Мы обдумывали все возможности без конца и со всех сторон.

– Ты‑то, разумеется, можешь ехать в любом случае, – говорила я, заставляя себя быть великодушной, – а я останусь. – При этом я смотрела на него, он – на меня.

– Я не оставлю тебя одну, – отвечал он. – Мне и путешествие будет не в радость. Нет, либо ты решаешься, и мы едем вместе, либо не едет никто, но последнее слово за тобой, потому что ты рискуешь больше, чем я.

И снова бесконечные обсуждения… Наконец я приняла точку зрения Арчи.

– Думаю, ты прав, – сказала я, – это наш шанс. Упустим – никогда себе не простим. Как ты сам любишь говорить, если не умеешь ловить удачу, стоит ли вообще жить.

Мы никогда не отличались осмотрительностью – поженились наперекор всем, а теперь собирались отправиться мир поглядеть, не задумываясь о том, что ждет нас по возвращении.

Дома все уладилось довольно просто. Квартиру удалось сдать с выгодой и за этот счет уплатить жалованье Джесси. Мама и сестра с восторгом согласились взять Розалинду с няней. Единственное осложнение возникло в последний момент, когда выяснилось, что мой брат Монти приезжает в отпуск из Африки. Сестра была вне себя оттого, что я уеду как раз в это время и не увижусь с ним.

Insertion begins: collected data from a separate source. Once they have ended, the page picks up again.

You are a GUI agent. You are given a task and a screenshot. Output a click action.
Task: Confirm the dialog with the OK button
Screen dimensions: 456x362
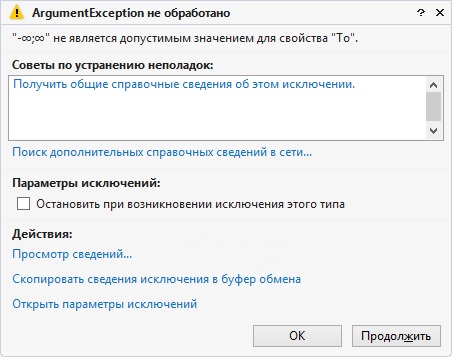point(297,336)
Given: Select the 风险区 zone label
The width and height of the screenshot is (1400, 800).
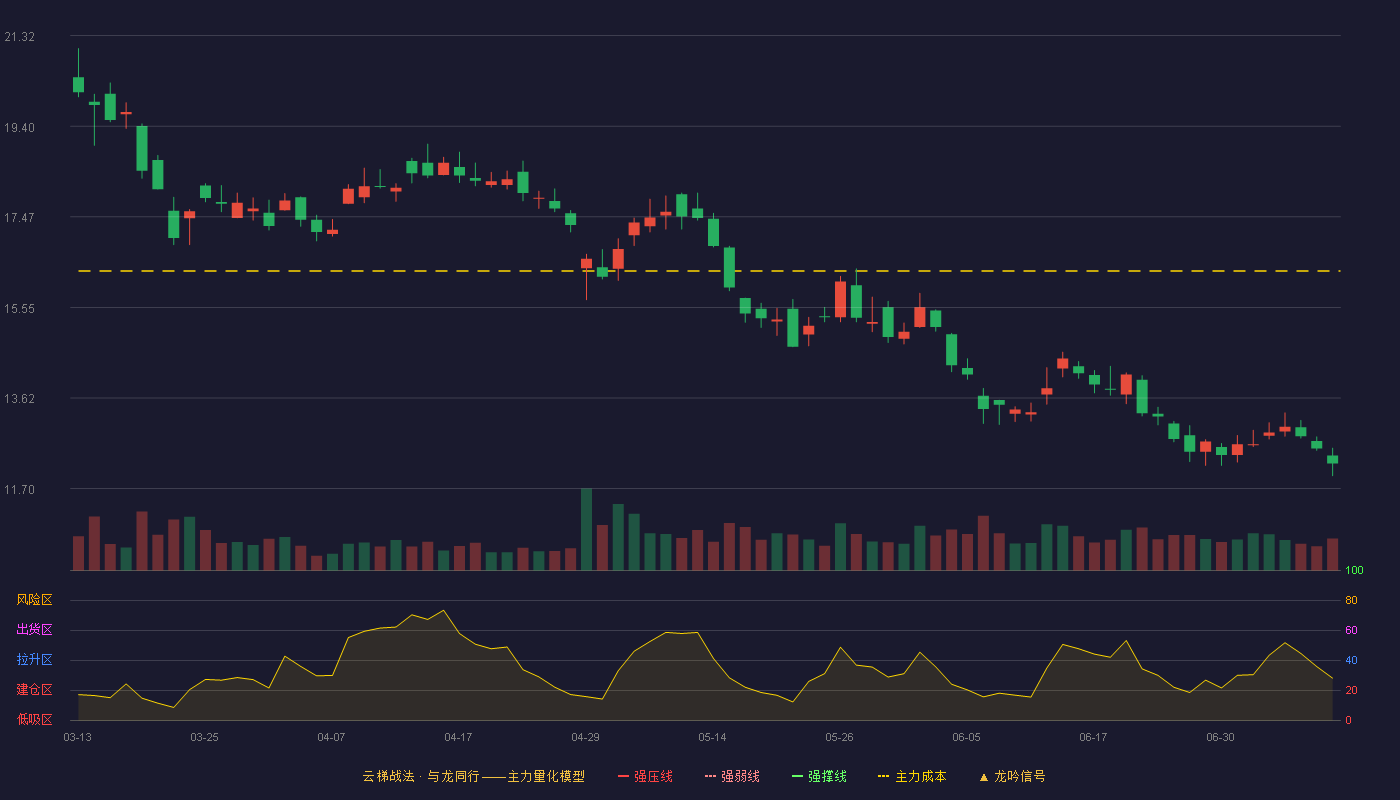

– Твой единственный брат возвращается после стольких лет отсутствия, после ранения, полученного на войне, а ты отправляешься в кругосветное путешествие?! Я считаю это просто неприличным. Тебе следовало бы понимать, что брат важнее.

– Ну а я так не думаю, – отвечала я. – Для меня муж важнее. Он едет вокруг света, и я еду с ним. Жены должны следовать за своими мужьями повсюду.

– Монти твой единственный брат, и, быть может, ты не сможешь его увидеть еще много лет!

В конце концов она чуть было действительно не усовестила меня; но мама твердо оставалась на моей стороне.

– Обязанность жены быть рядом с мужем, – говорила она. – Муж всегда должен оставаться на первом месте, даже опережая детей, – а брат уже где‑то за ними. Помните: если слишком часто оставлять мужа одного, вы в конце концов его потеряете. А с таким мужчиной, как Арчи, нужно быть особенно осмотрительной.

– Уверена, что ты ошибаешься, – возмущалась я. – Арчи – самый верный человек на свете.

– Мужчинам никогда нельзя доверять, – возражала мать в истинно викторианском духе, – женщина обязана быть подле мужа везде; если ее нет рядом, у него возникает ощущение, что он вправе забыть ее.